*** Material provided Section Begins ***

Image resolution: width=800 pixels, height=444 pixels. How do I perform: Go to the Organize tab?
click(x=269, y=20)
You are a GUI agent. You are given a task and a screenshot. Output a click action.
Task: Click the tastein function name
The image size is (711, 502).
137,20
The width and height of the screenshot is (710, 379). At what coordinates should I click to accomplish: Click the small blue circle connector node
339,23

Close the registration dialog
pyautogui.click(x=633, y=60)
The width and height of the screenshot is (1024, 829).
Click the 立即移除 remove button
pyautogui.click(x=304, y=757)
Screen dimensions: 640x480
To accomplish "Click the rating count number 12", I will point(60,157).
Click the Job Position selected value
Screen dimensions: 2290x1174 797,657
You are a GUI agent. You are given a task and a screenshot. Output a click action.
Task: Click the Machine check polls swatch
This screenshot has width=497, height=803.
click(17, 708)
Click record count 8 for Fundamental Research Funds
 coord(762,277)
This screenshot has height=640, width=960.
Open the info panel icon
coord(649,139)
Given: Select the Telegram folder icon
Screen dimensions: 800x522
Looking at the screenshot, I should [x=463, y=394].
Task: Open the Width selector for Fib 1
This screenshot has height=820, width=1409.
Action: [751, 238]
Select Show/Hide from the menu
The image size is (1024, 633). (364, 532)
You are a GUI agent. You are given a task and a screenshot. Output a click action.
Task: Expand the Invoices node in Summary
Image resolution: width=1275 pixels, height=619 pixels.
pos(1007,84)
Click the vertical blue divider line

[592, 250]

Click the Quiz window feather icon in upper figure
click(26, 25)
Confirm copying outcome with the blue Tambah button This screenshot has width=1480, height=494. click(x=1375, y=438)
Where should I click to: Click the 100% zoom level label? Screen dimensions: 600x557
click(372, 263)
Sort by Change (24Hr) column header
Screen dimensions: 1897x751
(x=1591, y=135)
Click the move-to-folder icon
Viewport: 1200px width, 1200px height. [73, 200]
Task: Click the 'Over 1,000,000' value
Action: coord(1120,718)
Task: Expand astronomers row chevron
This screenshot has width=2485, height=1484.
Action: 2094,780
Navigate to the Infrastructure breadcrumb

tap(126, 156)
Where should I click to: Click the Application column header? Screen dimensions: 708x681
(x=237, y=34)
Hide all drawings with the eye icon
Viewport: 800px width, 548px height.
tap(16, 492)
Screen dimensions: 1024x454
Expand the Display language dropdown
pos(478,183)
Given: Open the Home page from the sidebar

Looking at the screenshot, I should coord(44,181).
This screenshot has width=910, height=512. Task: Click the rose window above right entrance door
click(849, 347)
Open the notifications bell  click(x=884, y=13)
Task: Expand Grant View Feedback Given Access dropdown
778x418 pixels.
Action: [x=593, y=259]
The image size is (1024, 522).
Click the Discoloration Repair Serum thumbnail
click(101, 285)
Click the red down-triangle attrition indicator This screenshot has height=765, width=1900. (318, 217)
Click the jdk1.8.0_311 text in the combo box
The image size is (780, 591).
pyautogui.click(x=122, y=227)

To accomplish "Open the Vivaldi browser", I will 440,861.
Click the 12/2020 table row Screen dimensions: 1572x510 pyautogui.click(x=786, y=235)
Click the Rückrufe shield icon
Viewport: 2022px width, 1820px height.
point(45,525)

*** Material provided Section Ends ***

- **Exercise brief**
Return all of the data above, keeping every line exactly as it appears.

- **Expected output**
Image resolution: width=800 pixels, height=444 pixels. How do I perform: Go to the Organize tab?
click(x=269, y=20)
You are a GUI agent. You are given a task and a screenshot. Output a click action.
Task: Click the tastein function name
The image size is (711, 502).
137,20
The width and height of the screenshot is (710, 379). At what coordinates should I click to accomplish: Click the small blue circle connector node
339,23

Close the registration dialog
pyautogui.click(x=633, y=60)
The width and height of the screenshot is (1024, 829).
Click the 立即移除 remove button
pyautogui.click(x=304, y=757)
Screen dimensions: 640x480
To accomplish "Click the rating count number 12", I will point(60,157).
Click the Job Position selected value
Screen dimensions: 2290x1174 797,657
You are a GUI agent. You are given a task and a screenshot. Output a click action.
Task: Click the Machine check polls swatch
This screenshot has width=497, height=803.
click(17, 708)
Click record count 8 for Fundamental Research Funds
 coord(762,277)
This screenshot has height=640, width=960.
Open the info panel icon
coord(649,139)
Given: Select the Telegram folder icon
Screen dimensions: 800x522
Looking at the screenshot, I should [x=463, y=394].
Task: Open the Width selector for Fib 1
This screenshot has height=820, width=1409.
Action: [751, 238]
Select Show/Hide from the menu
The image size is (1024, 633). (364, 532)
You are a GUI agent. You are given a task and a screenshot. Output a click action.
Task: Expand the Invoices node in Summary
Image resolution: width=1275 pixels, height=619 pixels.
pos(1007,84)
Click the vertical blue divider line

[592, 250]

Click the Quiz window feather icon in upper figure
click(26, 25)
Confirm copying outcome with the blue Tambah button This screenshot has width=1480, height=494. click(x=1375, y=438)
Where should I click to: Click the 100% zoom level label? Screen dimensions: 600x557
click(372, 263)
Sort by Change (24Hr) column header
Screen dimensions: 1897x751
(x=1591, y=135)
Click the move-to-folder icon
Viewport: 1200px width, 1200px height. [73, 200]
Task: Click the 'Over 1,000,000' value
Action: coord(1120,718)
Task: Expand astronomers row chevron
This screenshot has width=2485, height=1484.
Action: 2094,780
Navigate to the Infrastructure breadcrumb

tap(126, 156)
Where should I click to: Click the Application column header? Screen dimensions: 708x681
(x=237, y=34)
Hide all drawings with the eye icon
Viewport: 800px width, 548px height.
tap(16, 492)
Screen dimensions: 1024x454
Expand the Display language dropdown
pos(478,183)
Given: Open the Home page from the sidebar

Looking at the screenshot, I should coord(44,181).
This screenshot has width=910, height=512. Task: Click the rose window above right entrance door
click(849, 347)
Open the notifications bell  click(x=884, y=13)
Task: Expand Grant View Feedback Given Access dropdown
778x418 pixels.
Action: [x=593, y=259]
The image size is (1024, 522).
Click the Discoloration Repair Serum thumbnail
click(101, 285)
Click the red down-triangle attrition indicator This screenshot has height=765, width=1900. (318, 217)
Click the jdk1.8.0_311 text in the combo box
The image size is (780, 591).
pyautogui.click(x=122, y=227)

To accomplish "Open the Vivaldi browser", I will 440,861.
Click the 12/2020 table row Screen dimensions: 1572x510 pyautogui.click(x=786, y=235)
Click the Rückrufe shield icon
Viewport: 2022px width, 1820px height.
point(45,525)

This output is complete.